◆ 작업 과제
아래 줄들의 맨 첫 줄에서 시작해 "boutique-card: Boutique is"가 들어 있는 줄에서 끝나도록, 양 끝 줄을 포함해 똑같이 옮겨 적으세요.

* * *

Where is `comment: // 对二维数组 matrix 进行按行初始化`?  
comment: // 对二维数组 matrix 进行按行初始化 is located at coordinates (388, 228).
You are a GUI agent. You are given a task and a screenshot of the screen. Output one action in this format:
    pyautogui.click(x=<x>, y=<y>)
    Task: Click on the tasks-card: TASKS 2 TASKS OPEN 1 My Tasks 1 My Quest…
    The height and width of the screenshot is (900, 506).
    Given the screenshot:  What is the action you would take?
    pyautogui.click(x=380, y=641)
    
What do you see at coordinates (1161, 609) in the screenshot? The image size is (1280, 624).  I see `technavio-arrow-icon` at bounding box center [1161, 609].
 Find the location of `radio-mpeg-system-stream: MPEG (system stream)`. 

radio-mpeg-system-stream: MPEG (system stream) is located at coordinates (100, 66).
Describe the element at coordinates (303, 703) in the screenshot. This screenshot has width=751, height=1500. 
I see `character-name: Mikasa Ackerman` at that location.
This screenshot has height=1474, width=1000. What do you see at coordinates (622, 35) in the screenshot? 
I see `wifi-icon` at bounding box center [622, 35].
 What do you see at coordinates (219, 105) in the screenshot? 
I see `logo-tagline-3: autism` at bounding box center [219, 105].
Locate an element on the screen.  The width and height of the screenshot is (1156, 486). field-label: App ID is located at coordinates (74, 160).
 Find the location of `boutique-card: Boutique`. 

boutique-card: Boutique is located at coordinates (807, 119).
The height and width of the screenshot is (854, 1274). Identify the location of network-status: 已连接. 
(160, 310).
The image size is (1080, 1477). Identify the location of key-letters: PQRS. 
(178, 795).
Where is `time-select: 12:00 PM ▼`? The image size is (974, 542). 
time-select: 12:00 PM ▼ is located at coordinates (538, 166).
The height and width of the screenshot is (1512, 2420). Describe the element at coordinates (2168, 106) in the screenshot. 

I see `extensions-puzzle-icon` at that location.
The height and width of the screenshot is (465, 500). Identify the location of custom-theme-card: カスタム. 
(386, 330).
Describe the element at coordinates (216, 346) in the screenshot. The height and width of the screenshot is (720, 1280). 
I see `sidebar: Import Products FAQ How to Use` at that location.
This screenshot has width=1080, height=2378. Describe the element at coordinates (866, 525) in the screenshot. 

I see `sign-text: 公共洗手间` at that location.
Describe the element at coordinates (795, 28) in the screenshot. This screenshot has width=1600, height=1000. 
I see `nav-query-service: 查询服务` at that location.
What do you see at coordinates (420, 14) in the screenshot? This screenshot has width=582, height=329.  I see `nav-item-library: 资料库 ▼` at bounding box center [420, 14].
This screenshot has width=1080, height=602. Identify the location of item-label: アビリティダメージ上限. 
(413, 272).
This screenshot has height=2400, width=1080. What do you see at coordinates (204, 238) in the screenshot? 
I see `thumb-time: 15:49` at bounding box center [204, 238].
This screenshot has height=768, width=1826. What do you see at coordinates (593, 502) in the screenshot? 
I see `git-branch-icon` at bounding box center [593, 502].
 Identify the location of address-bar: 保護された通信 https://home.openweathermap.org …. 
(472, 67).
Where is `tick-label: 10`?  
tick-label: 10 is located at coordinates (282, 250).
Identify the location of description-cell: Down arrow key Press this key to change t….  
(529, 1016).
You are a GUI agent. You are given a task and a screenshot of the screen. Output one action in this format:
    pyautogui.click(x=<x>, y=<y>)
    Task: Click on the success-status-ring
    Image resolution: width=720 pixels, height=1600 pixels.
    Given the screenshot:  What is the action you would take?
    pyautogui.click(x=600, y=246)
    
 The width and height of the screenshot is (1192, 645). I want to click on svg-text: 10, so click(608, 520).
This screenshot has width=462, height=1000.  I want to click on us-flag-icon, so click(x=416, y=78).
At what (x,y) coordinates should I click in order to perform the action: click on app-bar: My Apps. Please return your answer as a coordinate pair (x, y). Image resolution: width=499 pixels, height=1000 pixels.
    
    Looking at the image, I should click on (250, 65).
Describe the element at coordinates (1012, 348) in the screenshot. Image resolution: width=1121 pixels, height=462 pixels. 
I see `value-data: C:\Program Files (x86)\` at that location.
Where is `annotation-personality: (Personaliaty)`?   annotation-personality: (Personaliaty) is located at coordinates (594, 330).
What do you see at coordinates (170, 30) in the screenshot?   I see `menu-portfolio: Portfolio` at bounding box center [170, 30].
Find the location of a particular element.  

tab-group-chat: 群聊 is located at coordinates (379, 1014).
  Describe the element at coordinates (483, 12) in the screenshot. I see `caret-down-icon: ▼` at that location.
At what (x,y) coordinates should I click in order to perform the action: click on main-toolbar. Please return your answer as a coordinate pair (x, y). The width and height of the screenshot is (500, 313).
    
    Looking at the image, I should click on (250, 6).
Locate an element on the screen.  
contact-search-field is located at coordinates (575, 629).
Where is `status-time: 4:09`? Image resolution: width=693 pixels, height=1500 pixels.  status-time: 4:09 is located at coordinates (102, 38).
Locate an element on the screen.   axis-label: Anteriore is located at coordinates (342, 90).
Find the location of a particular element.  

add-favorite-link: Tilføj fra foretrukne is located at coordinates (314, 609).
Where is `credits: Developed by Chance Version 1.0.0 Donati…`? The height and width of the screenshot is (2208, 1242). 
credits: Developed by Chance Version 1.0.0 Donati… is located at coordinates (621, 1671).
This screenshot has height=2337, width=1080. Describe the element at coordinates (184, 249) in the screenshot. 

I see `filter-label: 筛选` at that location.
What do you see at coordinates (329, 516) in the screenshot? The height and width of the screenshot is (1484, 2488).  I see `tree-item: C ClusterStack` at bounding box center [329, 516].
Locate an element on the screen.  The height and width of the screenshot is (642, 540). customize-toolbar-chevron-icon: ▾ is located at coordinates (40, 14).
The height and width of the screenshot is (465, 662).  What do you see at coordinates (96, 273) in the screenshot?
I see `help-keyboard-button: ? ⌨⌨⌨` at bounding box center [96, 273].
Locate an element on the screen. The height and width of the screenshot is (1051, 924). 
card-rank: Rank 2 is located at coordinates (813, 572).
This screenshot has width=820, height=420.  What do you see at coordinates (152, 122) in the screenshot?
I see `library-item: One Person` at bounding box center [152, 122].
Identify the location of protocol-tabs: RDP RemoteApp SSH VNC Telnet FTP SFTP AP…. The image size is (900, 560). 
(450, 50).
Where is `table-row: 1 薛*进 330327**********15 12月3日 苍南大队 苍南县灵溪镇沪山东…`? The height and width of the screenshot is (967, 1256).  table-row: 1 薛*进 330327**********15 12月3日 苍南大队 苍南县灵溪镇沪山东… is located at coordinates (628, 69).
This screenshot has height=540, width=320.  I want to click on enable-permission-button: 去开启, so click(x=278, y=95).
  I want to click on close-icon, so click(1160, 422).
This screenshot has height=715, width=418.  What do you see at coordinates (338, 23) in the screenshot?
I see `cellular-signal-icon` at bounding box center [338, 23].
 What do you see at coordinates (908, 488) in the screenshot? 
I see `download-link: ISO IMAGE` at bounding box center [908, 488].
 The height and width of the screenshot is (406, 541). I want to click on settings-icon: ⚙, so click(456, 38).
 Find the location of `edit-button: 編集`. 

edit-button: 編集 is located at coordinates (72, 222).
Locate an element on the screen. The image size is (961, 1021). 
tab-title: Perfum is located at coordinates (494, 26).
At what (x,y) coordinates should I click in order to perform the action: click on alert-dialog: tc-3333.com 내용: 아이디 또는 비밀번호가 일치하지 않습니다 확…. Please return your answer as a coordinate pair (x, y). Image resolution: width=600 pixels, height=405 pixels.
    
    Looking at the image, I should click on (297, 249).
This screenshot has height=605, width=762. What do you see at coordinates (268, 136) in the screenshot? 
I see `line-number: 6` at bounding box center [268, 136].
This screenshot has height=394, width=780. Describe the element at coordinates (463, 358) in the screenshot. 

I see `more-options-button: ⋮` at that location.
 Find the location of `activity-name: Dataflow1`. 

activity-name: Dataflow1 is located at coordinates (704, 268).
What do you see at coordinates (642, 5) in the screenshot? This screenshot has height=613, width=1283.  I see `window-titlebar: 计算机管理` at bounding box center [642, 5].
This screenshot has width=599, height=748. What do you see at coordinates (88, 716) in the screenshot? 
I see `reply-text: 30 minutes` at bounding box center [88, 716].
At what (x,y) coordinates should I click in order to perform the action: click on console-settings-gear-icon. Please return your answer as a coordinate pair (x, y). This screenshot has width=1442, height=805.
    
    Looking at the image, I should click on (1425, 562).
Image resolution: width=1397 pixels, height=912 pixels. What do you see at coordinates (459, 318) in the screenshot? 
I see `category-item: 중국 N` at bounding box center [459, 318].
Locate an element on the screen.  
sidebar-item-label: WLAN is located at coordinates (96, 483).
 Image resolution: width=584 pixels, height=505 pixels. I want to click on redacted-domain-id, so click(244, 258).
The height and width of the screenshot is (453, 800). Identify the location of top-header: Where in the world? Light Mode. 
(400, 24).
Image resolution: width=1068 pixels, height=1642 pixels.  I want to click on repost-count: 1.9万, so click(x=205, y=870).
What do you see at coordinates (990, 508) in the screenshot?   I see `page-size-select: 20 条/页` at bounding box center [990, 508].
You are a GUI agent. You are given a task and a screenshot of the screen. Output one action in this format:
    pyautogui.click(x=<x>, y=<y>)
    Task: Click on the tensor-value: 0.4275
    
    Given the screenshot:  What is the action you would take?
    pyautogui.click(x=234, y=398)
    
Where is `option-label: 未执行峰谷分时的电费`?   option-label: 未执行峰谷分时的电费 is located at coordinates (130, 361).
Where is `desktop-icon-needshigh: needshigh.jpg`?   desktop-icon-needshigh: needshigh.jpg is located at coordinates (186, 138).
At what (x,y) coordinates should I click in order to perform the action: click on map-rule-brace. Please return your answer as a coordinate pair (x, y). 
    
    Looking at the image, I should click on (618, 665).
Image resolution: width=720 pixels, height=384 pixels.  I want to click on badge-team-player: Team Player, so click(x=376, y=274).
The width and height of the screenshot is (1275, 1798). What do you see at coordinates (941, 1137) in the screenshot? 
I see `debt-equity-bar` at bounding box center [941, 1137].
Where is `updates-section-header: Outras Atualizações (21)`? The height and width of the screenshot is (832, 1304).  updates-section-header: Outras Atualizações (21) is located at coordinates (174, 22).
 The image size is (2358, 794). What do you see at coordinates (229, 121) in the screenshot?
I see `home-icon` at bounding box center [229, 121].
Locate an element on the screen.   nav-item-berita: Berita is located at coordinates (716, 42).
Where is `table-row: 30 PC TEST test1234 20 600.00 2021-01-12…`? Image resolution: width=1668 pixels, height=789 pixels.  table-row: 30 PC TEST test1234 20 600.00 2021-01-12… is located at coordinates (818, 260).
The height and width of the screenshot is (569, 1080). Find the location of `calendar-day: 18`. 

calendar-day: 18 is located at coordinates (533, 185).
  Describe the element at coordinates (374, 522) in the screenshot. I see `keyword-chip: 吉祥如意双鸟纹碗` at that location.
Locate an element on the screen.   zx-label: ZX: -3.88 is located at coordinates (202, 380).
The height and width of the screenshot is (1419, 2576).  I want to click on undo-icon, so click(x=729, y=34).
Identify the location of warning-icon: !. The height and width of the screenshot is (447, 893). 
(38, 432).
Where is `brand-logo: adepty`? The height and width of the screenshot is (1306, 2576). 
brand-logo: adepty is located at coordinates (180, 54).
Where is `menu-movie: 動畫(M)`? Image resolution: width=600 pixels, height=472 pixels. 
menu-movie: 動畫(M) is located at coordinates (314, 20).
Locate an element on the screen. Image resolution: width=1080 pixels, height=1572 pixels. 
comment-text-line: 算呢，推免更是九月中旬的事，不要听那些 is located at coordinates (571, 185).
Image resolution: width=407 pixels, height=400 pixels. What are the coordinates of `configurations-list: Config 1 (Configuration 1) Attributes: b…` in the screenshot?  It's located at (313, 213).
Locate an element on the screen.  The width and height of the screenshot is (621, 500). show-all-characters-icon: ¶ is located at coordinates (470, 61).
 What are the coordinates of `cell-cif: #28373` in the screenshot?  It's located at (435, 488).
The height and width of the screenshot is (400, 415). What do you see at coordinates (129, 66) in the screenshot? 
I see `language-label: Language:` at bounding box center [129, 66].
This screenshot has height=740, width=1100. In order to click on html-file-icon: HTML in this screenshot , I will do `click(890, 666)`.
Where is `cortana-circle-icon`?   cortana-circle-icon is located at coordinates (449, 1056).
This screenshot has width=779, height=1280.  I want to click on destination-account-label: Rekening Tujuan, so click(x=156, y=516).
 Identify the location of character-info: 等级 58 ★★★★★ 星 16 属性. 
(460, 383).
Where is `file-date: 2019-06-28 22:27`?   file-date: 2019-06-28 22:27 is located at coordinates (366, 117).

* * *

◆ 작업 결과
Where is `comment: // 对二维数组 matrix 进行按行初始化`?  
comment: // 对二维数组 matrix 进行按行初始化 is located at coordinates (388, 228).
You are a GUI agent. You are given a task and a screenshot of the screen. Output one action in this format:
    pyautogui.click(x=<x>, y=<y>)
    Task: Click on the tasks-card: TASKS 2 TASKS OPEN 1 My Tasks 1 My Quest…
    The height and width of the screenshot is (900, 506).
    Given the screenshot:  What is the action you would take?
    pyautogui.click(x=380, y=641)
    
What do you see at coordinates (1161, 609) in the screenshot? The image size is (1280, 624).  I see `technavio-arrow-icon` at bounding box center [1161, 609].
 Find the location of `radio-mpeg-system-stream: MPEG (system stream)`. 

radio-mpeg-system-stream: MPEG (system stream) is located at coordinates (100, 66).
Describe the element at coordinates (303, 703) in the screenshot. This screenshot has width=751, height=1500. 
I see `character-name: Mikasa Ackerman` at that location.
This screenshot has height=1474, width=1000. What do you see at coordinates (622, 35) in the screenshot? 
I see `wifi-icon` at bounding box center [622, 35].
 What do you see at coordinates (219, 105) in the screenshot? 
I see `logo-tagline-3: autism` at bounding box center [219, 105].
Locate an element on the screen.  The width and height of the screenshot is (1156, 486). field-label: App ID is located at coordinates (74, 160).
 Find the location of `boutique-card: Boutique`. 

boutique-card: Boutique is located at coordinates (807, 119).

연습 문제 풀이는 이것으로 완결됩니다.